Pubblicato il 9 settembre 2011 da Giovanna Branca


L'ultimo terrestre

Chi conosce i suoi fumetti sa che la comicità di Gipi non è mai leggera, ma va a toccare i meandri più tristi del nostro paese e della nostra personalità. La levità è solo quella dello sguardo, della mano del fumettista e della macchina da presa del regista alla sua prima opera. E ciononostante potrebbe stupire la profonda cupezza di L’ultimo terrestre, il film di Gipi presentato in concorso alla sessantottesima edizione del Festival di Venezia e tratto da una graphic novel di Giacomo Monti. Strano, si potrebbe pensare, che Gipi non attinga dalla propria copiosa produzione fumettistica.
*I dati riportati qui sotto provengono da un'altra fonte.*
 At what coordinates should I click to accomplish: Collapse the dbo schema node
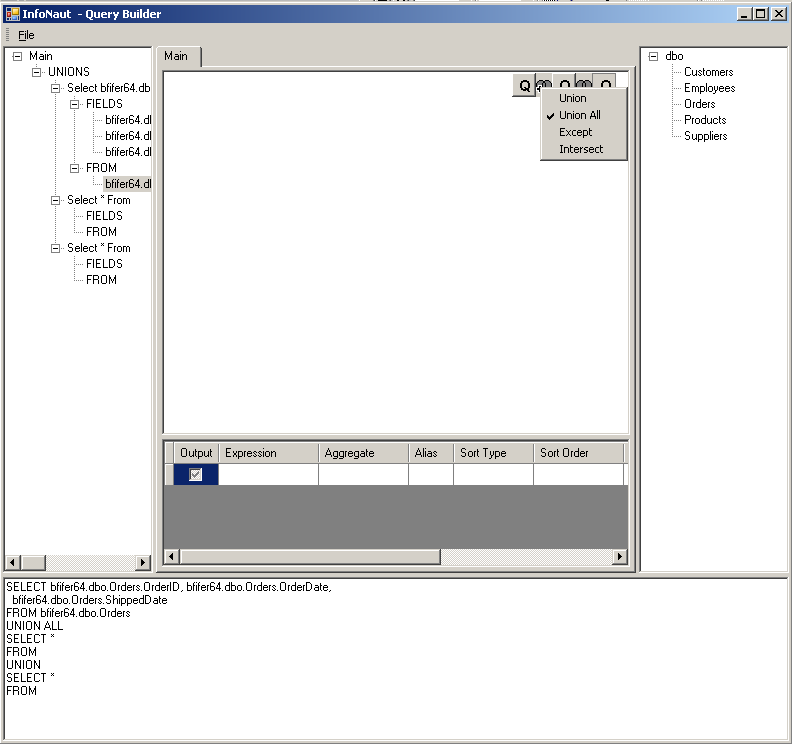(653, 56)
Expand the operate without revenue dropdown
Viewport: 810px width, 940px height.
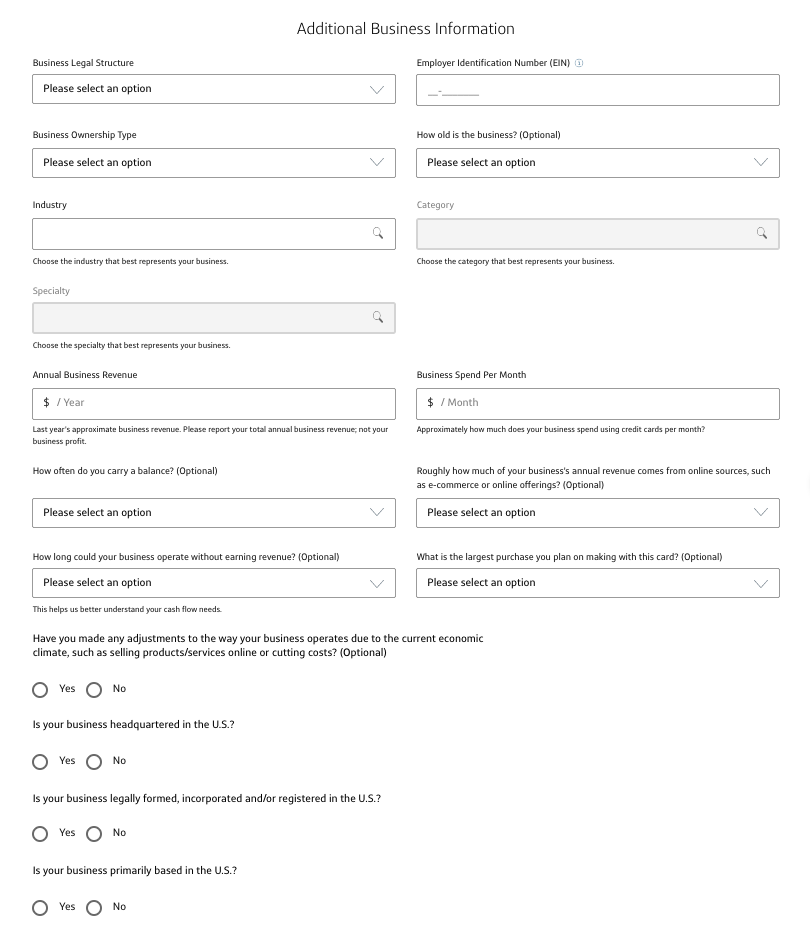[x=213, y=583]
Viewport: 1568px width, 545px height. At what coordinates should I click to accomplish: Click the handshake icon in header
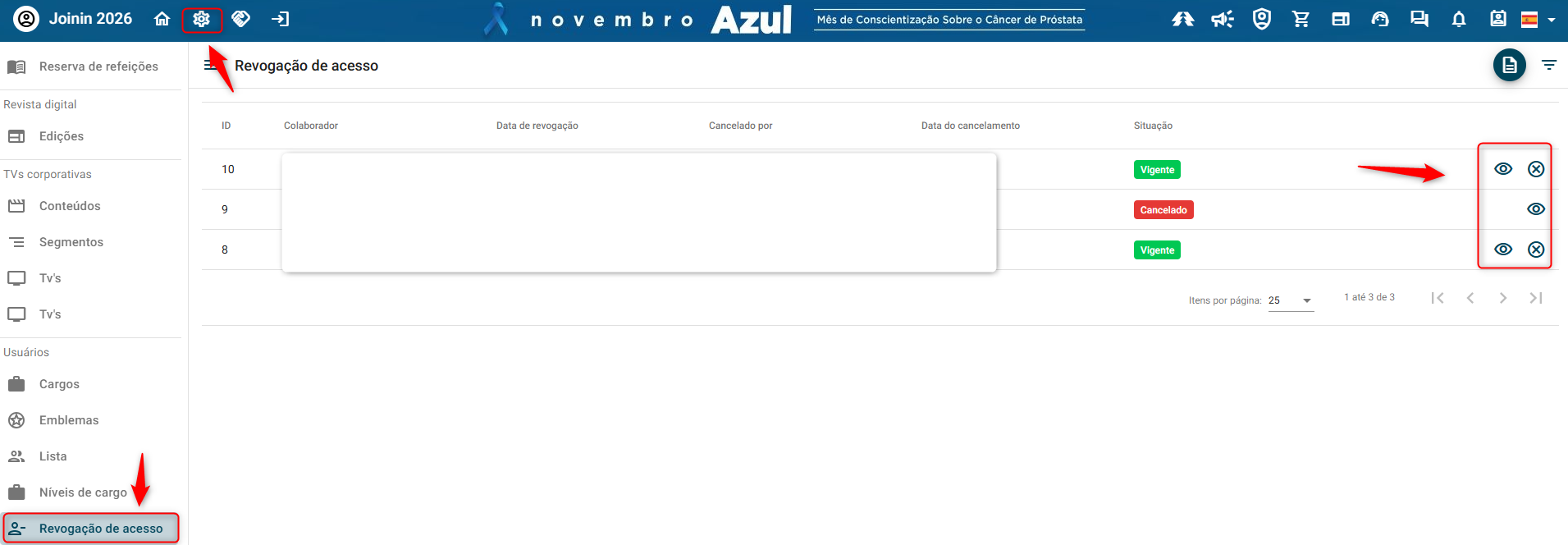pyautogui.click(x=240, y=19)
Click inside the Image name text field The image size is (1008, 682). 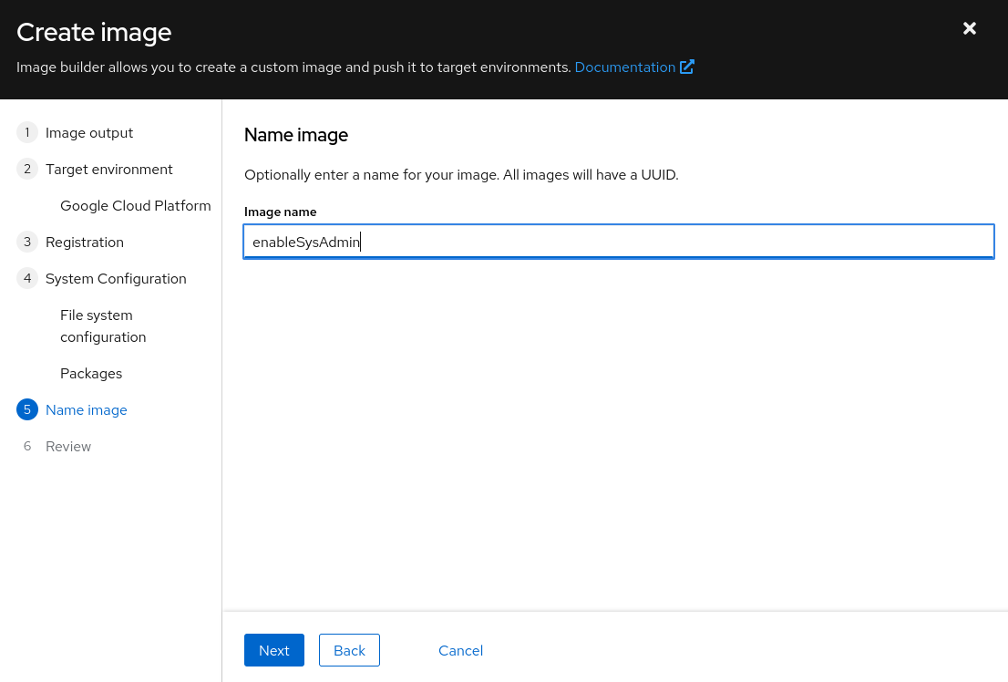coord(618,242)
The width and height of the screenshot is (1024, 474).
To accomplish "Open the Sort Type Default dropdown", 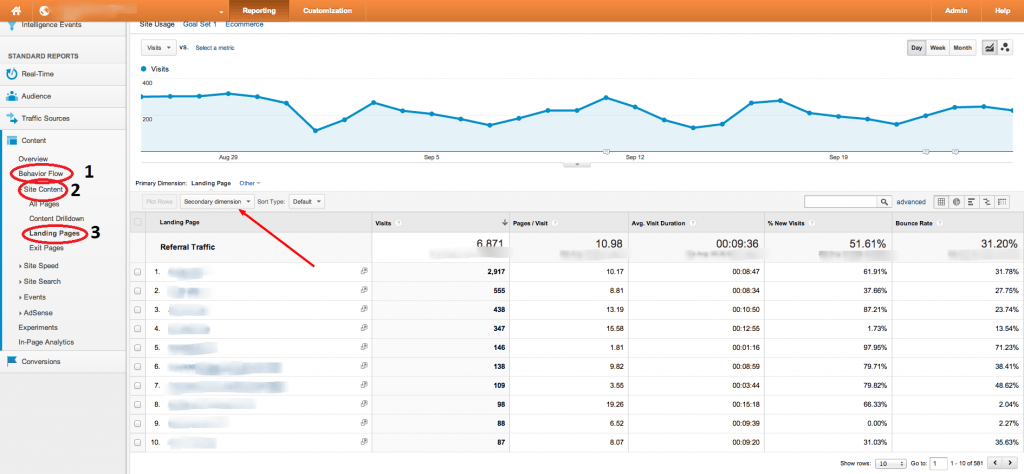I will [x=307, y=201].
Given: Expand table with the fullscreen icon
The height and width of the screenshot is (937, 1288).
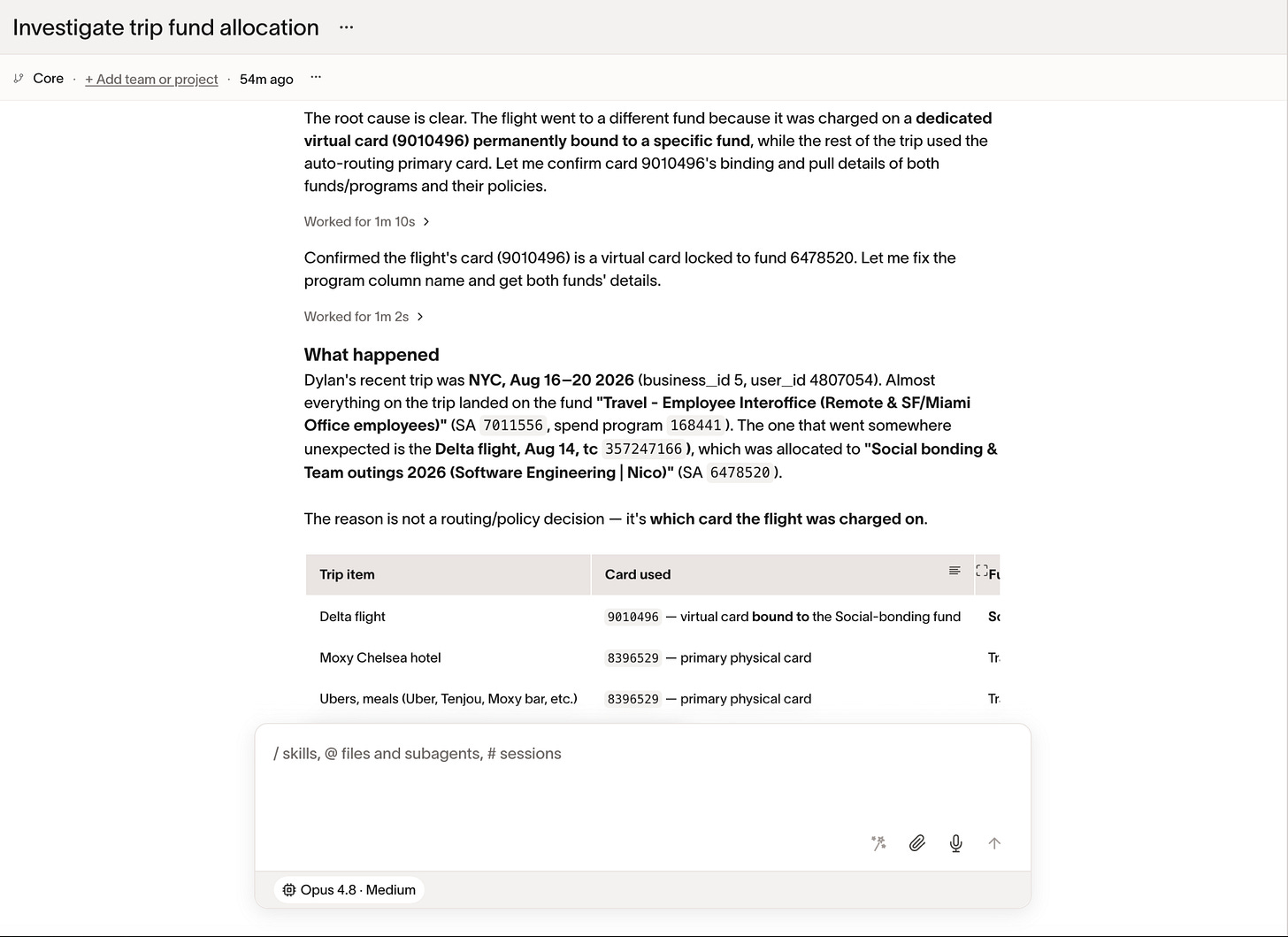Looking at the screenshot, I should tap(981, 571).
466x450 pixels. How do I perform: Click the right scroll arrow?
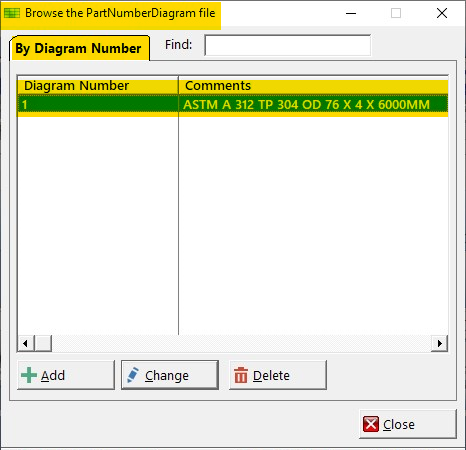click(440, 343)
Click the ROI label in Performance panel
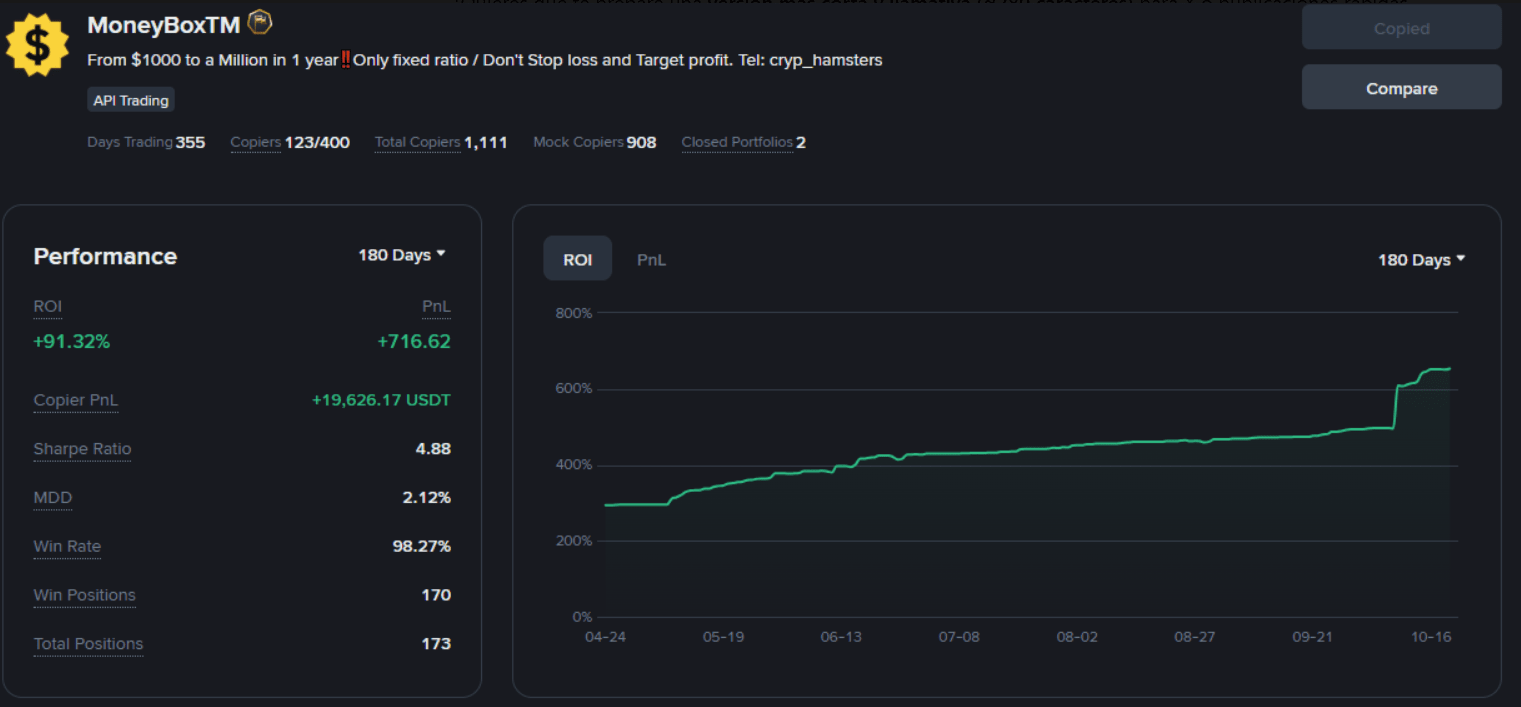 48,306
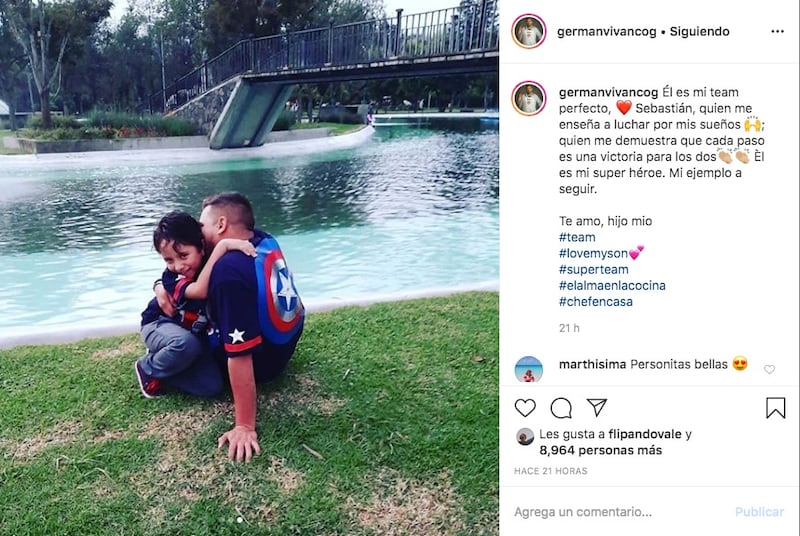Share post with paper plane icon
The height and width of the screenshot is (536, 800).
[x=596, y=407]
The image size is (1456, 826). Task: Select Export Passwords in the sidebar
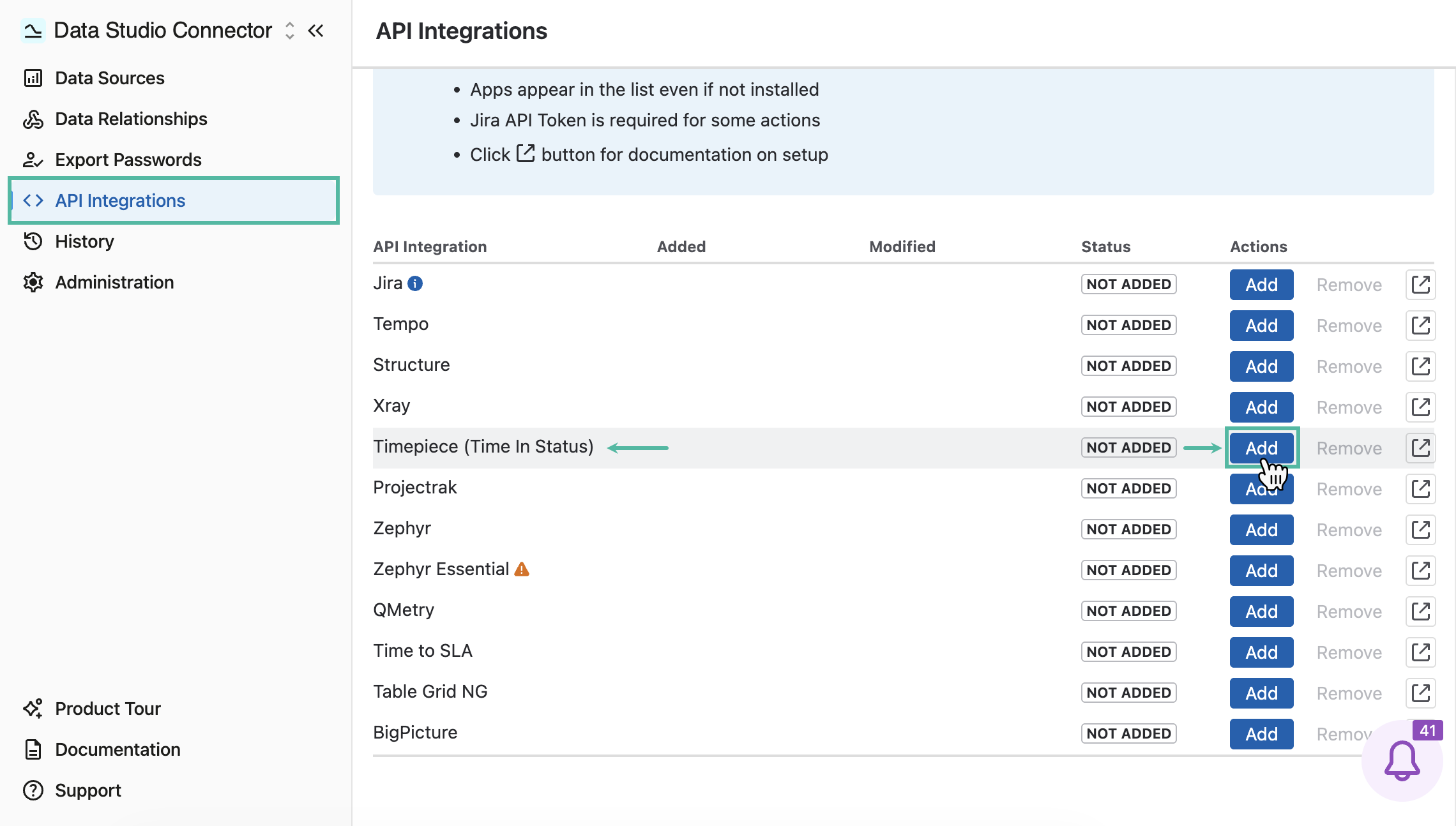click(112, 160)
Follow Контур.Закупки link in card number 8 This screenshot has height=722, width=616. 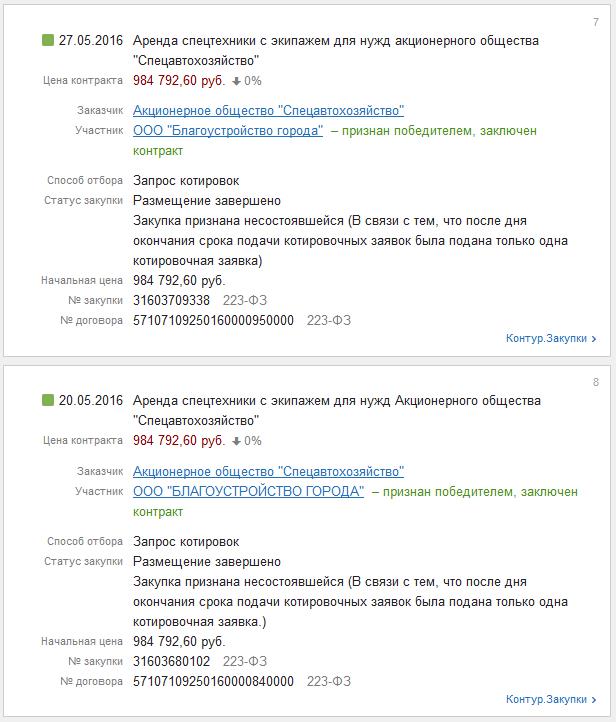coord(551,699)
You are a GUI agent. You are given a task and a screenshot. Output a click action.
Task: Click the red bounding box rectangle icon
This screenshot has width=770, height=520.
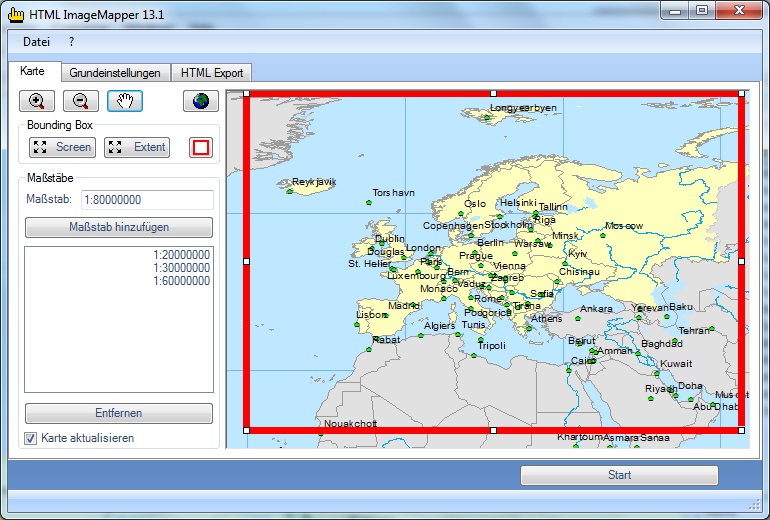coord(201,147)
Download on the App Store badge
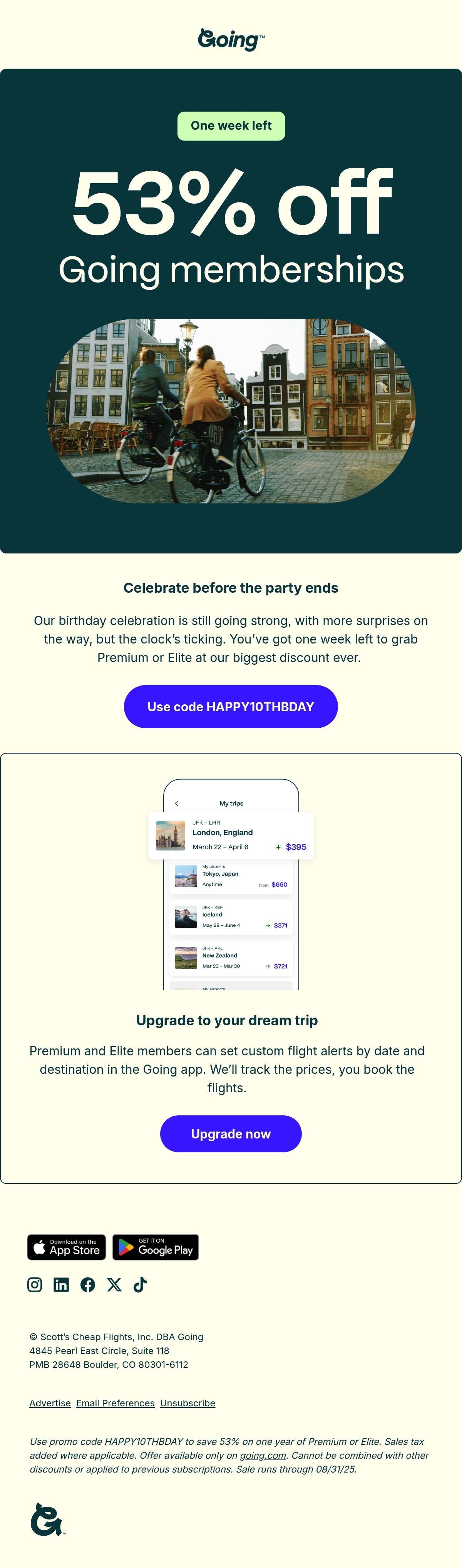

Ma a ben vedere questo film offre al regista lo spunto per fare un discorso che è venato di autobiografia, la stessa che la fa da padrona nei suoi lavori su carta.
Luca (l’esordiente e bravissimo Gabriele Spinelli) è un ragazzo solitario che vive in una casa da cui potrebbe essere sfrattato in qualsiasi momento, lavora al Bingo ed è terrorizzato dalle donne; il suo unico amico è un transessuale, Roberta, e ogni tanto fa visita al padre (Roberto Herlitzka) che vive in campagna. Piccolo particolare: nel giro di un paio di settimane gli alieni approderanno sulla terra, notizia annunciata incessantemente da ogni mezzo di comunicazione. Mentre la vita va identica a se stessa in attesa di questo arrivo, intorno a Luca scorre un campionario di tutta la crudeltà umana: da chi uccide i gatti a chi uccide le persone. E il protagonista non è esente dal “male”: capace di vederlo, di riconoscerlo, non è in grado di fare niente per opporvisi. Ignavia, sarebbe la parola di condanna biblica. Ma cosa ne direbbero invece gli alieni? Gli alieni immaginati da Gipi hanno l’aspetto di quelli della tradizione, ma un’originale caratteristica: sanno distinguere il bene dal male. Il loro arrivo è, in poche parole, il giudizio universale. Gli omini grigi venuti dallo spazio sono il pretesto narrativo per metterci di fronte, una volta tanto, non al nostro rapporto con l’altro ma a quello con noi stessi e con le piccole e grandi colpe che guardiamo con indulgenza o indifferenza. Ed in questo discorso il personaggio di Luca sembra amplificare l’incapacità di agire che tormentava lo stesso Gipi bambino, alle prese con un’esperienza terribile, nella sua graphic novel autobiografica La mia vita disegnata male.
L’orizzonte visivo di L’ultimo terrestre è una città anonima, svuotata di presenze umane e in cui i luoghi sembrano autosufficienti e non collegati tra di loro, nonostante appartengano a quella Pisa in cui l’autore è nato e cresciuto. Ogni immagine è costruita con minuzia: conta la composizione interna dell’inquadratura, quasi lo spazio tra le linee che dividono i fumetti, e non gli spericolati movimenti di macchina. A tratti la storia si sfalda in una narrazione un po’ disordinata, difetto che può essere perdonata in vista dell’originalità di quest’opera prima e del suo coraggio. Il coraggio di fare un film di quasi-fantascienza in Italia, è il primo pensiero. Ma soprattutto il coraggio di porsi degli interrogativi su argomenti di difficile trattazione, che costituirebbero per chiunque un sentiero minato. L’irresistibile desiderio di tracciare una linea netta tra il bene e il male, e l’impossibilità di farlo. E la volontà di chiedersi che cosa ci meritiamo, in un mondo in cui nessun alieno può darci la risposta.


CAST & CREDITS

(L’ultimo terrestre) Regia: Gian Alfonso Pacinotti ; sceneggiatura: Gian Alfonso Pacinotti, liberamente tratto da "Nessuno mi farà male" di Giacomo Monti; fotografia: Vladan Radovic; montaggio: Clelio Benevento; musica: Valerio Vigliar; scenografia: ; interpreti: Gabriele Spinelli (Luca), Anna Bellato (Anna Luini), Luca Marinelli (Roberta), Roberto Herlitzka (padre di Luca); produzione: Fandango; distribuzione: Fandango; origine: Italia; durata:100’.